[Collected data entries]
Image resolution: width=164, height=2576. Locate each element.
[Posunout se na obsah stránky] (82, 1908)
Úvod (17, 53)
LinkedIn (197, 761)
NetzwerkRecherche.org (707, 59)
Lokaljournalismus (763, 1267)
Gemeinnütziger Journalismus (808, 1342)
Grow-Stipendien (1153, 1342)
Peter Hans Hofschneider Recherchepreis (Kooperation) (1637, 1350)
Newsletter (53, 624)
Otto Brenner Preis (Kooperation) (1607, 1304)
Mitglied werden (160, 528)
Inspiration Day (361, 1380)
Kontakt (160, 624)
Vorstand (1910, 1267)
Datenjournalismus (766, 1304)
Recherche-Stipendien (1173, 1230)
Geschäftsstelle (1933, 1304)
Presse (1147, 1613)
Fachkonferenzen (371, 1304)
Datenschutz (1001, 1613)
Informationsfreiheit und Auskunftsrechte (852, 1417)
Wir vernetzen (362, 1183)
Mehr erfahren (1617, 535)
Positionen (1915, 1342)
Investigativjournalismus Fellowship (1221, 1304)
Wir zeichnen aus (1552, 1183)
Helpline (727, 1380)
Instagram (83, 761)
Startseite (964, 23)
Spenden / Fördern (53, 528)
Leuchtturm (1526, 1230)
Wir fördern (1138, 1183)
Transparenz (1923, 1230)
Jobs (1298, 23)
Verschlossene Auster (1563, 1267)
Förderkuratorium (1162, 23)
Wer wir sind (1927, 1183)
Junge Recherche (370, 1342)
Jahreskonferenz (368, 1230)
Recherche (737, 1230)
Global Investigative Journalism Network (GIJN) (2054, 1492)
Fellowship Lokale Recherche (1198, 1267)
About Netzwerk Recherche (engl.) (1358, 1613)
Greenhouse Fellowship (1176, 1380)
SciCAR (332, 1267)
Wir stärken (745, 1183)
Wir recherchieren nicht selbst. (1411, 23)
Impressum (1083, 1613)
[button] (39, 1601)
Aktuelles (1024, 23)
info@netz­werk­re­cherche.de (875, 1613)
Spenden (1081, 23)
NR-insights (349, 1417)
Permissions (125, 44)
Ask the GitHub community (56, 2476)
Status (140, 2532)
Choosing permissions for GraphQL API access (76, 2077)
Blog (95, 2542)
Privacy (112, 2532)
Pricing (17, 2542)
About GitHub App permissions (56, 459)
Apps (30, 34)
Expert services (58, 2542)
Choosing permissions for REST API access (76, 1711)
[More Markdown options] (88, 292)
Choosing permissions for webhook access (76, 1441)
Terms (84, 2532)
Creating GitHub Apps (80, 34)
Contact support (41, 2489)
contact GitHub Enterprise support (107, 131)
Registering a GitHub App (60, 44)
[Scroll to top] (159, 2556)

■ **TASK OBJECTIVE**
Each of the records above is to be reproduced word for word.

■ **TASK RESPONSE**
Image resolution: width=164, height=2576. Locate each element.
[Posunout se na obsah stránky] (82, 1908)
Úvod (17, 53)
LinkedIn (197, 761)
NetzwerkRecherche.org (707, 59)
Lokaljournalismus (763, 1267)
Gemeinnütziger Journalismus (808, 1342)
Grow-Stipendien (1153, 1342)
Peter Hans Hofschneider Recherchepreis (Kooperation) (1637, 1350)
Newsletter (53, 624)
Otto Brenner Preis (Kooperation) (1607, 1304)
Mitglied werden (160, 528)
Inspiration Day (361, 1380)
Kontakt (160, 624)
Vorstand (1910, 1267)
Datenjournalismus (766, 1304)
Recherche-Stipendien (1173, 1230)
Geschäftsstelle (1933, 1304)
Presse (1147, 1613)
Fachkonferenzen (371, 1304)
Datenschutz (1001, 1613)
Informationsfreiheit und Auskunftsrechte (852, 1417)
Wir vernetzen (362, 1183)
Mehr erfahren (1617, 535)
Positionen (1915, 1342)
Investigativjournalismus Fellowship (1221, 1304)
Wir zeichnen aus (1552, 1183)
Helpline (727, 1380)
Instagram (83, 761)
Startseite (964, 23)
Spenden / Fördern (53, 528)
Leuchtturm (1526, 1230)
Wir fördern (1138, 1183)
Transparenz (1923, 1230)
Jobs (1298, 23)
Verschlossene Auster (1563, 1267)
Förderkuratorium (1162, 23)
Wer wir sind (1927, 1183)
Junge Recherche (370, 1342)
Jahreskonferenz (368, 1230)
Recherche (737, 1230)
Global Investigative Journalism Network (GIJN) (2054, 1492)
Fellowship Lokale Recherche (1198, 1267)
About Netzwerk Recherche (engl.) (1358, 1613)
Greenhouse Fellowship (1176, 1380)
SciCAR (332, 1267)
Wir stärken (745, 1183)
Wir recherchieren nicht selbst. (1411, 23)
Impressum (1083, 1613)
[button] (39, 1601)
Aktuelles (1024, 23)
info@netz­werk­re­cherche.de (875, 1613)
Spenden (1081, 23)
NR-insights (349, 1417)
Permissions (125, 44)
Ask the GitHub community (56, 2476)
Status (140, 2532)
Choosing permissions for GraphQL API access (76, 2077)
Blog (95, 2542)
Privacy (112, 2532)
Pricing (17, 2542)
About GitHub App permissions (56, 459)
Apps (30, 34)
Expert services (58, 2542)
Choosing permissions for REST API access (76, 1711)
[More Markdown options] (88, 292)
Choosing permissions for webhook access (76, 1441)
Terms (84, 2532)
Creating GitHub Apps (80, 34)
Contact support (41, 2489)
contact GitHub Enterprise support (107, 131)
Registering a GitHub App (60, 44)
[Scroll to top] (159, 2556)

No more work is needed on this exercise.